Corriere dello Sport (G. Marota) – La notte fredda e silenziosa di Roma–Spezia, con tante bocche cucite e il cuore della gente in tumulto per il malore del giovane Tommaso, restituisce ai giallorossi la certezza di avere un portiere affidabile. E non grazie a miracoli o a interventi prodigiosi salva-risultato, che pure ci sono stati in queste prime 17 giornate, ma per la cosa migliore che un estremo difensore possa fare quando è immerso in quella “prigione dalle sbarre bianche, adagiate e friabili” come le chiamava Jorge Valdano: parare nel momento giusto, farsi trovare pronto quando serve. Insomma, metterci una toppa.
Rui Patricio fin qui ha assolto il compito con dedizione e qualità, rendendosi protagonista di un solo errore macroscopico: il gol dello 0-1 subìto in Roma-Inter, direttamente da calcio d’angolo di Calhanoglu, con il pallone finito sotto le sue gambe.

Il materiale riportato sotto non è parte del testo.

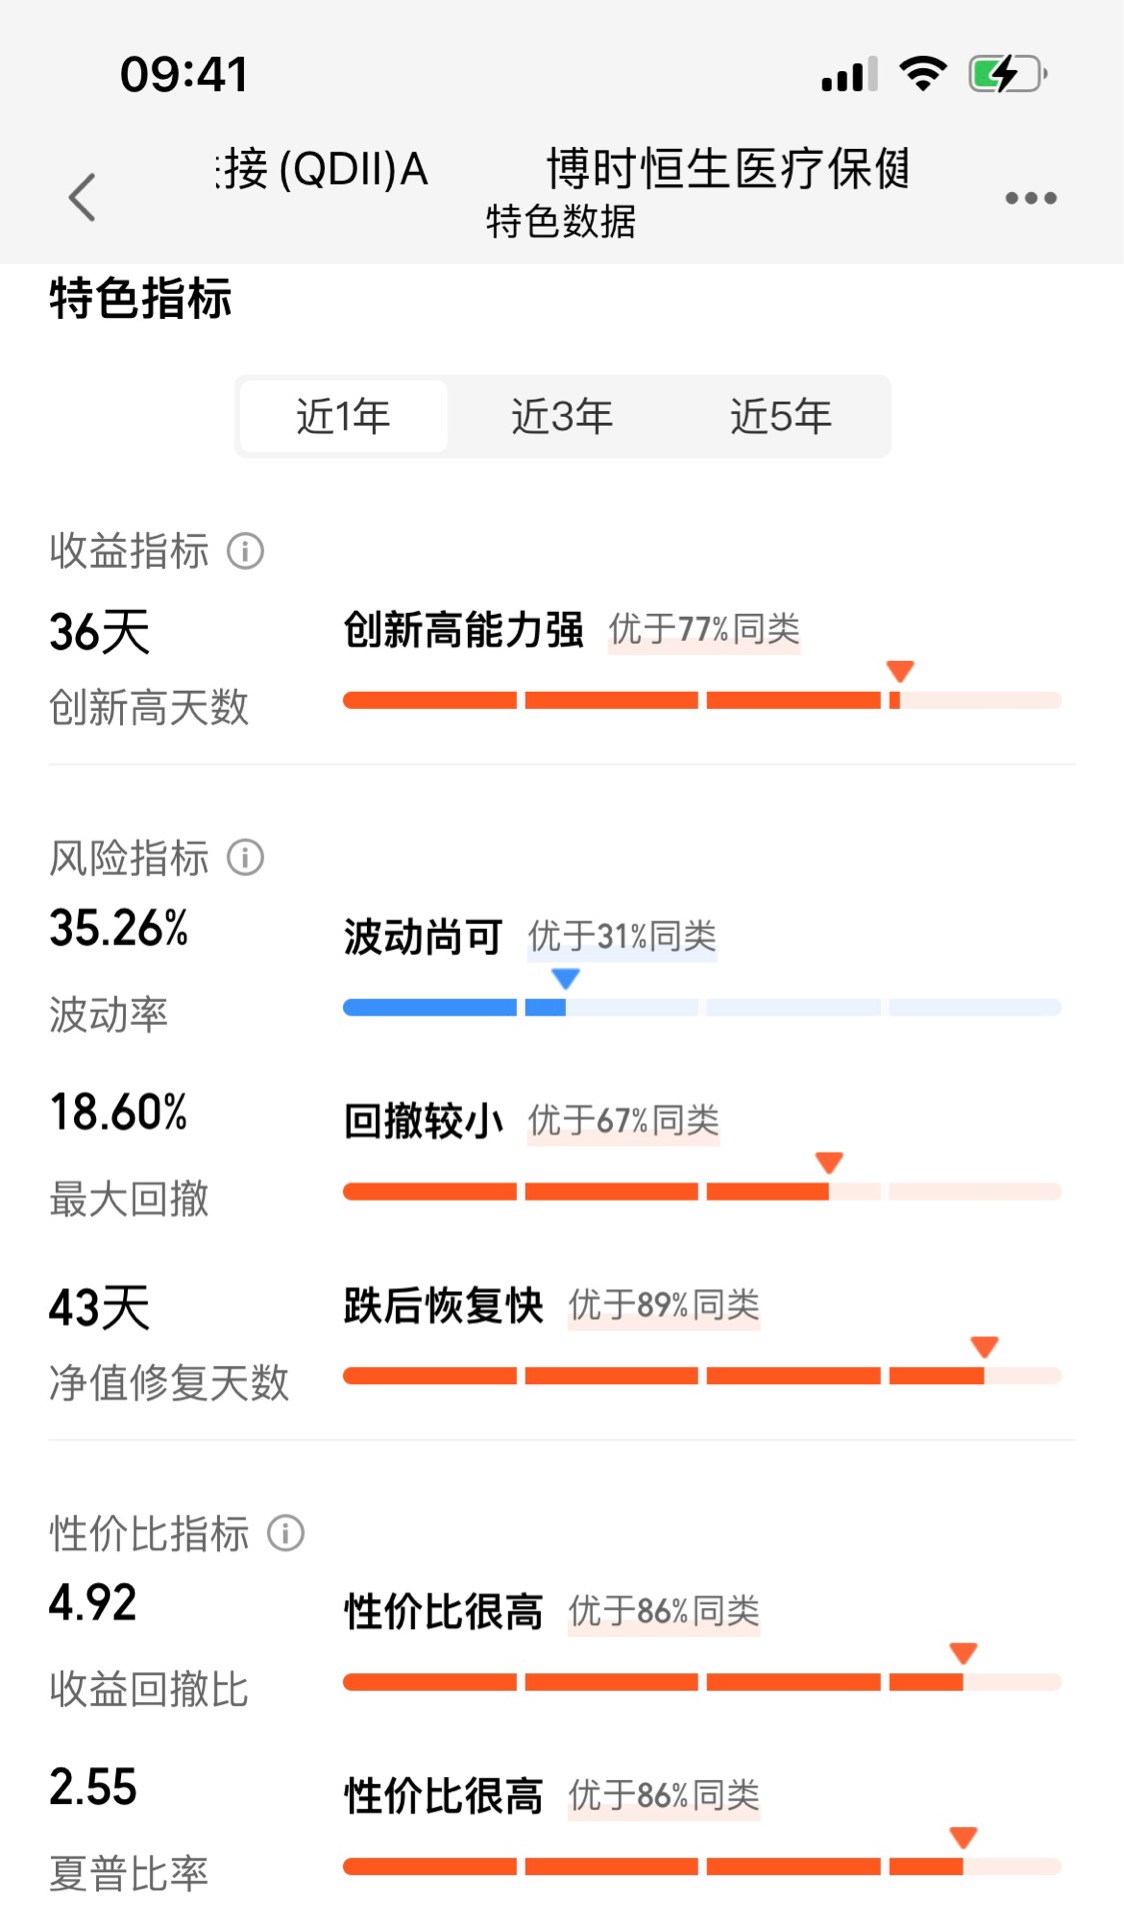Tap the battery charging status icon
Viewport: 1124px width, 1927px height.
point(1008,74)
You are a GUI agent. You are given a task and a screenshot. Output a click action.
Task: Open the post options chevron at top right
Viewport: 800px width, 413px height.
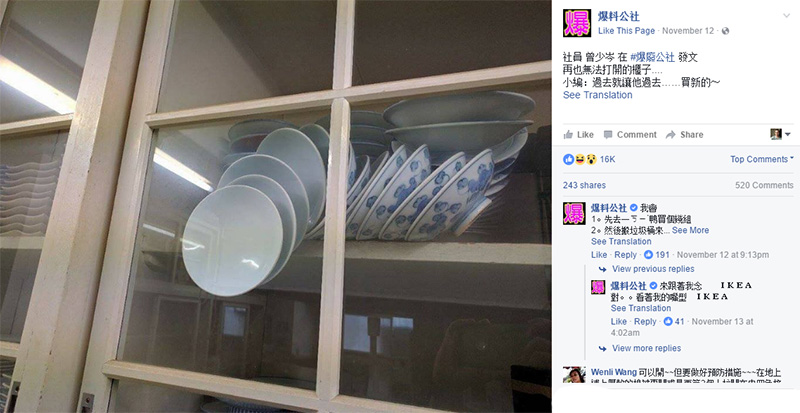tap(786, 16)
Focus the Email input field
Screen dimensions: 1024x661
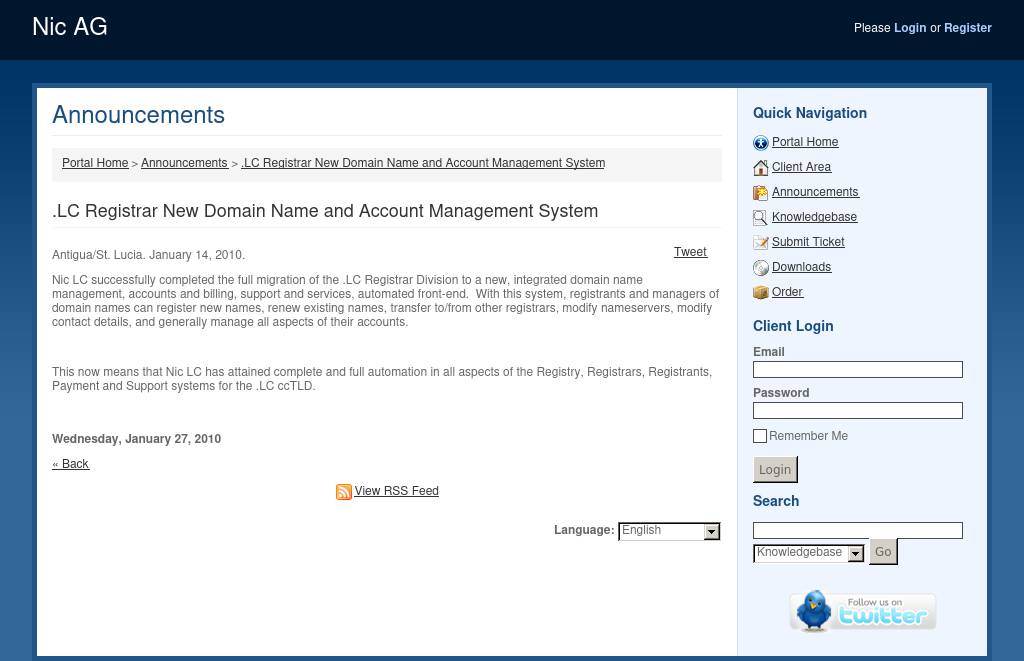click(x=857, y=370)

Rui ha guardato la gara di lunedì sera da spettatori non pagante per gran parte dei 90 minuti. Ma in due circostanze si è sporcato i guanti: su un tiro ravvicinato di Reca nel primo tempo e sulla conclusione di Manaj a inizio ripresa. Ha tenuta chiusa la saracinesca per la settima volta in questa Serie A (10 contando anche le gare di Conference League), un dato che lo pone allo stesso livello di Handanovic e un gradino sotto Opsina.